Records provided ->
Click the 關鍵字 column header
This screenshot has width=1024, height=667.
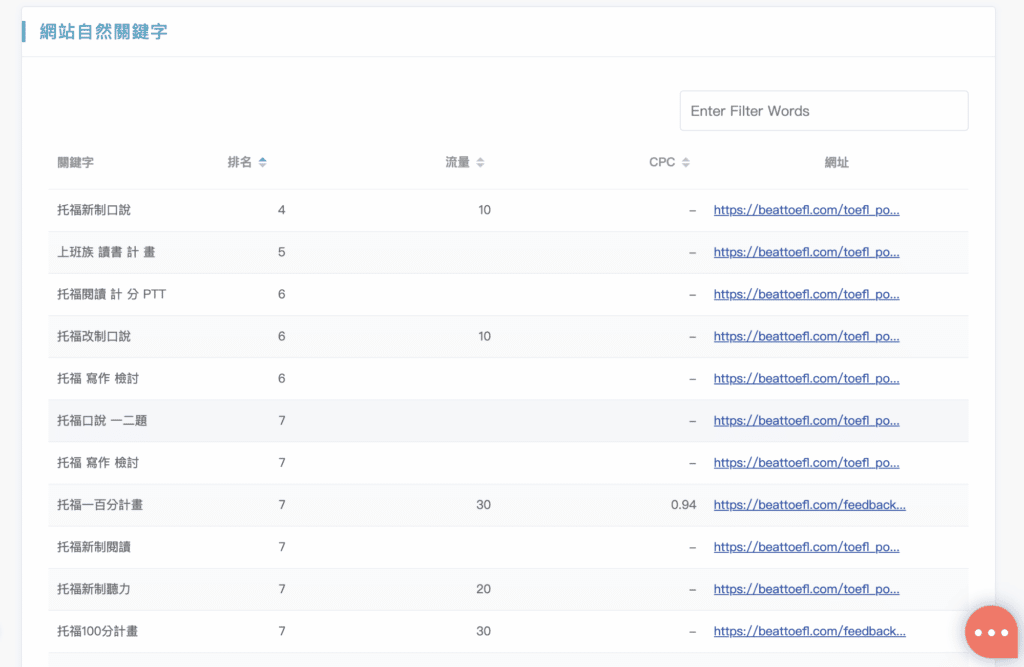point(76,163)
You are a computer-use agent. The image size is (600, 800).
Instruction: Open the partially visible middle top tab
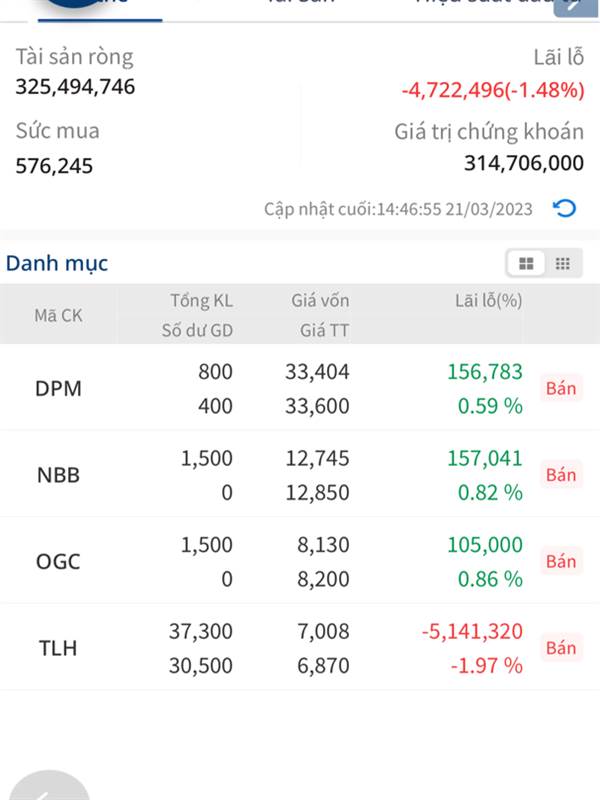[x=300, y=5]
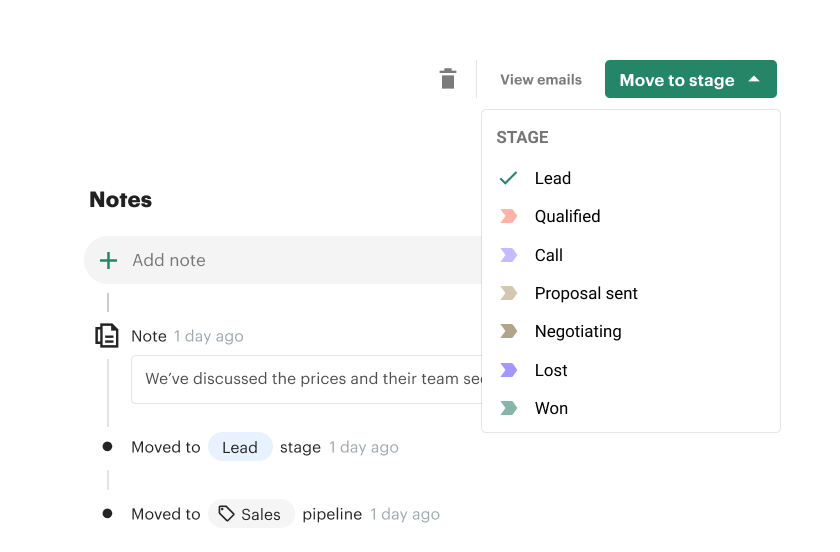Click the tan Negotiating stage arrow icon

[x=508, y=331]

What this task involves -> Give an exact copy of the line containing "Instruction: Open the" and every line after it through the end of the entries. Pictures are to be dropped.

Answer section ->
Instruction: Open the partially visible middle top tab
[x=300, y=5]
Click the tan Negotiating stage arrow icon

[x=508, y=331]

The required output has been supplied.